John Cleese is wrong about humour

Has John Cleese become embittered?
   He suggests that the Bond films after Die Another Day (his second and final) were humourless because the producers wanted to pursue Asian audiences. Humour, he says, was out.
   ‘Also the big money was coming from Asia, from the Philippines, Vietnam, Indonesia, where the audiences go to watch the action sequences, and that’s why in my opinion the action sequences go on for too long, and it’s a fundamental flaw.’ And, ‘The audiences in Asia are not going for the subtle British humour or the class jokes.’
   I say bollocks.
   It’s well known that with Casino Royale, the producers went back to Fleming, and rebooted the series. Quite rightly, too, when the films had drifted into science fiction, with an invisible car and, Lee Tamahori’s nadir, a CGI sequence where Pierce Brosnan kite-surfed a tsunami.



   As to Asia—always a curious word, since we are talking 3·7 milliard people who cannot be generalized—does no one remember the groundswell of interest around the filming of You Only Live Twice?
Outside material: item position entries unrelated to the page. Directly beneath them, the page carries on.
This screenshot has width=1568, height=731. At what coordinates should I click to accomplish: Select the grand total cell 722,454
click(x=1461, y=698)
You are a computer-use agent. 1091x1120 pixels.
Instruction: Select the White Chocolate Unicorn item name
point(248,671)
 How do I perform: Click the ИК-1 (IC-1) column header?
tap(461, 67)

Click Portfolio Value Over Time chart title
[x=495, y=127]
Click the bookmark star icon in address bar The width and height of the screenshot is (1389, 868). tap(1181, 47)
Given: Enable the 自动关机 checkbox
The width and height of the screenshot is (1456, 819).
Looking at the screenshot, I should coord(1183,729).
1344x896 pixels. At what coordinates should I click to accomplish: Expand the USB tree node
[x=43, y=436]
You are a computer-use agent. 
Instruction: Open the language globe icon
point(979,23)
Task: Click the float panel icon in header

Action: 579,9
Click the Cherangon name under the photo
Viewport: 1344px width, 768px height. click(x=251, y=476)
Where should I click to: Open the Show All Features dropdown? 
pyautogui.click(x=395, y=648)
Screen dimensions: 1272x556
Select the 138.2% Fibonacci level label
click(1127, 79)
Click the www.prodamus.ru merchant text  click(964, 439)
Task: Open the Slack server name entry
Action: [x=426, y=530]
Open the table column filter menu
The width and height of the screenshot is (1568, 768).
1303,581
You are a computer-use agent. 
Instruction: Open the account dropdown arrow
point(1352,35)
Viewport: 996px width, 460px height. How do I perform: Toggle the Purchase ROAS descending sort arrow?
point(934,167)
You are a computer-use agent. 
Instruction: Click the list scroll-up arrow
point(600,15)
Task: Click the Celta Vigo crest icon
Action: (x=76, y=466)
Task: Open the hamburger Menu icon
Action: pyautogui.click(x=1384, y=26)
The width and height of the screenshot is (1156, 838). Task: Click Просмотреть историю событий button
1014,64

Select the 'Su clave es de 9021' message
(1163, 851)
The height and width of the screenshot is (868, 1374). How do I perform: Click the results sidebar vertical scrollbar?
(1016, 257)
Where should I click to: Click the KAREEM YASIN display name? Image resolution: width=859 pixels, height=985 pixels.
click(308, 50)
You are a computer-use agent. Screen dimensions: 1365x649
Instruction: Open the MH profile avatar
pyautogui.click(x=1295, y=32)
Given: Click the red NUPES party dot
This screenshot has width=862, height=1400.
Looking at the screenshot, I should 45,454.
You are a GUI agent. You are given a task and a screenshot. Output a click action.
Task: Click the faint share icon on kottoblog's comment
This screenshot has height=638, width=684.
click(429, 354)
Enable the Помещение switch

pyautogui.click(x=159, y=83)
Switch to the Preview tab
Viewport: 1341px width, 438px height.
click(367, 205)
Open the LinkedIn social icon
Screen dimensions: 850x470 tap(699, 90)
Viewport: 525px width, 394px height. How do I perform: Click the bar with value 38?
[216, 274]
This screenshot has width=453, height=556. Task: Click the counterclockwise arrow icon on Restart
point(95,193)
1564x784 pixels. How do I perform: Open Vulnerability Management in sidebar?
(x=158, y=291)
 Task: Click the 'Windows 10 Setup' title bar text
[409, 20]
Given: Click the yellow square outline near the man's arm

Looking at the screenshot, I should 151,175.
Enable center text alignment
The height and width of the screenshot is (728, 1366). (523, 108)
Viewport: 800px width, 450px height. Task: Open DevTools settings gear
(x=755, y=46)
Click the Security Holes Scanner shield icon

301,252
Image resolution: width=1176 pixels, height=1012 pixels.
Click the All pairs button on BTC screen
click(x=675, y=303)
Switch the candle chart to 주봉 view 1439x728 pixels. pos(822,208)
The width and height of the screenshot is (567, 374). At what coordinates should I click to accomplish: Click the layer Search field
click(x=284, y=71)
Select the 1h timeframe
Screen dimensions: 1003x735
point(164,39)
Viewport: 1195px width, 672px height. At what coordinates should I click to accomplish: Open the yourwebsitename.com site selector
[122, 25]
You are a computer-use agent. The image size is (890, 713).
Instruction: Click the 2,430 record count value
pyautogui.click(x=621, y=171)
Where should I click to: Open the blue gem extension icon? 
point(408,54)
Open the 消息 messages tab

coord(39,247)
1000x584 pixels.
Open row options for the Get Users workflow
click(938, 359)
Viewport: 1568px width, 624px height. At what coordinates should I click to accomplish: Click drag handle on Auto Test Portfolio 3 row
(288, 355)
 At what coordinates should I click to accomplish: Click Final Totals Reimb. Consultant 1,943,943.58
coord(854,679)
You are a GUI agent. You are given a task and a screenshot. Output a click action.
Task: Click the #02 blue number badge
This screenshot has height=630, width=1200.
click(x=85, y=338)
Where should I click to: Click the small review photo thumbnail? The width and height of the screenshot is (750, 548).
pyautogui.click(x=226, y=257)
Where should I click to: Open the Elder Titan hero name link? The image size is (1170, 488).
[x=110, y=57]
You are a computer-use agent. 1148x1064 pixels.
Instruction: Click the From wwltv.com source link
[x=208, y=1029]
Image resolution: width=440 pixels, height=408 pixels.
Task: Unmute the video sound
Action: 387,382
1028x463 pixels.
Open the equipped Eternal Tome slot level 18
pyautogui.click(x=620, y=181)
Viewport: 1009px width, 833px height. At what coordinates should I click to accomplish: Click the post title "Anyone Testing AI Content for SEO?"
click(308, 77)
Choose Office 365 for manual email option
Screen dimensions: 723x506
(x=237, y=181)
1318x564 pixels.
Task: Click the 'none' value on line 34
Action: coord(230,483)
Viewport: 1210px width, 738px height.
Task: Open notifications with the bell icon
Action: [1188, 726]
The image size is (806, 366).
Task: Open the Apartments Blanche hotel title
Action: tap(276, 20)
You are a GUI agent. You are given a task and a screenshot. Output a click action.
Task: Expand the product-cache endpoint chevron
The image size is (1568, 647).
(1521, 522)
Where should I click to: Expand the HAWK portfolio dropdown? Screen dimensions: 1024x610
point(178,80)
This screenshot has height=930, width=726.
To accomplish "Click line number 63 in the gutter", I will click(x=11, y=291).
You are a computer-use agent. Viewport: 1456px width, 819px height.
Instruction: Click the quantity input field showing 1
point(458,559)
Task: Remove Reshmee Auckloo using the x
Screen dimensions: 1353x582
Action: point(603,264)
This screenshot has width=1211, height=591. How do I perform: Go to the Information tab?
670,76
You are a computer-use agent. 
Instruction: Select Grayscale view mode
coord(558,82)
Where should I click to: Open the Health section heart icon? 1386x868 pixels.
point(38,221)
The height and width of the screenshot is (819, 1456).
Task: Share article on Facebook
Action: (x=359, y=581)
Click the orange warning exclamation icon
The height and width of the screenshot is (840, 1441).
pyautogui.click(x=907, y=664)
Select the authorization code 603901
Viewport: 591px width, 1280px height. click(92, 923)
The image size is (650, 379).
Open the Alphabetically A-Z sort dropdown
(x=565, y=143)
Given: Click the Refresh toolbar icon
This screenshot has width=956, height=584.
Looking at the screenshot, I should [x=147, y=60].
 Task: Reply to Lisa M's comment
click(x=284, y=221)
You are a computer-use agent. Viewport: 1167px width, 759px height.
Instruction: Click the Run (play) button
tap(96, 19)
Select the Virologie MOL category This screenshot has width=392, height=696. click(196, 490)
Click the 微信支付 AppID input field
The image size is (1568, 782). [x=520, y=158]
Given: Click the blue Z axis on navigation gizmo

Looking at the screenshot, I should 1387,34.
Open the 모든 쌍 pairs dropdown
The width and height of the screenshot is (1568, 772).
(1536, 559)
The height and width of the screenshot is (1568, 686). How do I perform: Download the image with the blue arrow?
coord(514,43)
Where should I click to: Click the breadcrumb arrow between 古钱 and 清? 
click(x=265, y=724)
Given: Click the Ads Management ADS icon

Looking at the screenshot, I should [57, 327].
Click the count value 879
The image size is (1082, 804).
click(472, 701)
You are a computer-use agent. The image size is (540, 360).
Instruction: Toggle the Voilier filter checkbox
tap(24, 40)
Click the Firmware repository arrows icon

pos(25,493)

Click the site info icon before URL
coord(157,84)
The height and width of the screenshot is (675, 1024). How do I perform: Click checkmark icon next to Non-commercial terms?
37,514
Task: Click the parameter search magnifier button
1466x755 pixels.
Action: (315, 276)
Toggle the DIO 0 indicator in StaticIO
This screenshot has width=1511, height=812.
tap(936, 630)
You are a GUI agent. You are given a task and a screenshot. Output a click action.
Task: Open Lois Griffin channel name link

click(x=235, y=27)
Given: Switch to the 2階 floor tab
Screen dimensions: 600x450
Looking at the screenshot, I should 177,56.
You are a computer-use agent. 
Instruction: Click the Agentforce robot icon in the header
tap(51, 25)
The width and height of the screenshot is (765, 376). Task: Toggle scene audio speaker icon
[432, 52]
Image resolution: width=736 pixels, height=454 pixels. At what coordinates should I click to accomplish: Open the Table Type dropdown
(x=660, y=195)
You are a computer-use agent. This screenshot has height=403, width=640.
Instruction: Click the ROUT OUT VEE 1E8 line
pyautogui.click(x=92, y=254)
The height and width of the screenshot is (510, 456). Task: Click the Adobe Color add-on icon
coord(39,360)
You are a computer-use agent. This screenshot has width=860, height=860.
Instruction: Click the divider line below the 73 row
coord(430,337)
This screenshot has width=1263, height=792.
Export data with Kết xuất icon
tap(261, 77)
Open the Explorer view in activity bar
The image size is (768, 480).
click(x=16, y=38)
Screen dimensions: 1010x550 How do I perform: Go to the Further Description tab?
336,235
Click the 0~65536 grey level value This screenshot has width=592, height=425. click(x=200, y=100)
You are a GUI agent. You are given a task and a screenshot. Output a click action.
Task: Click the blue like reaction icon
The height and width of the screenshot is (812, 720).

Bond was big in Asia long before 2006.
   If Cleese specifically means China, all the Bonds were well received in Chinese-populated places before the Bamboo Curtain came down: Hong Kong, Macau, Singapore, Malaysia, Taiwan, etc. So it’s a cinch that mainland Chinese would like it, too. And they have embraced Bond and its Britishness.
   Or, as most Britons, he meant south Asia. I’ve only been to India, but there’s such a lasting legacy of the colonial days that many in the region get British humour. Again, too, Octopussy’s Indian location filming saw a huge love for all things Bond.
   The structure of Chinese humour is very similar to that of British humour, though you would have to be bilingual to appreciate this. But even monolinguists should be able to pick up the timing and pacing of Chinese humour to know that British humour would be appreciated.
   They may not be marketed as such in the occident, but a lot of the Jackie Chan films are comedies. Police Story is littered, in the original dialogue, with comedic lines.
   Class humour? Again present in a lot of Asia.
   So he’s well off in his estimation. If anything, it’s the casting of Americans to appease that market that seems dreadfully forced (Halle Berry, Denise Richards, Teri Hatcher).
   Hands up all those who would have preferred to see Monica Bellucci as Paris Carver instead of Teri.
   And now we have some in the media, no doubt having forgotten the humorous moments in the three Daniel Craig-era Bonds, writing to agree with, or to appease, Cleese.
   After all, who knows more about humour than one of the Monty Python creators? We must agree if we are to show that we, too, understand humour.
   Maybe others don’t have that same British sensibility or enjoy the subtlety. Skyfall’s quips were more evident than in the earlier Craig outings, though they were still fun lines, ‘A gun and a radio, not exactly Christmas’; ‘Health and safety, carry on.’ Not quite Roger Moore then.
   Nevertheless, in the Craig era, M gets frustrated that Bond kills all the leads in Quantum of Solace; Bond takes a hotel patron’s Range Rover Sport in the Bahamas, crashes it against a fence, and is recognized later in the bar by the owner in Casino Royale. Good humour is so often between the lines, things where you have to process them briefly, or communicated sometimes through an expression.
   British humour need not always be Benny Hill or Carry on.
   Humour, particularly in the southern parts of China, tends to give the reaction of: did I just get complimented or insulted?
   Yet few seemed to mind that the humour in most of Brosnan’s era to be very Americanized, with the exception of Goldeneye. And the stories themselves, where Bond became a caricature, and, frankly, a waste of a decent leading man, were two-dimensional: Brosnan with two machine guns in the finalé of Tomorrow Never Dies! Just like in a John Woo film! And we are to believe that was more “British”, in an interminable action sequence? If it weren’t for Jonathan Pryce and Toby Stephens camping up their roles, those outings would be far less Bondian.
   Once again, it demonstrates the short memories of the cinemagoing public—or, for that matter, that of a very remarkable and talented actor and writer.
   And having hit their stride now, the Bond producers are laughing all the way to the bank.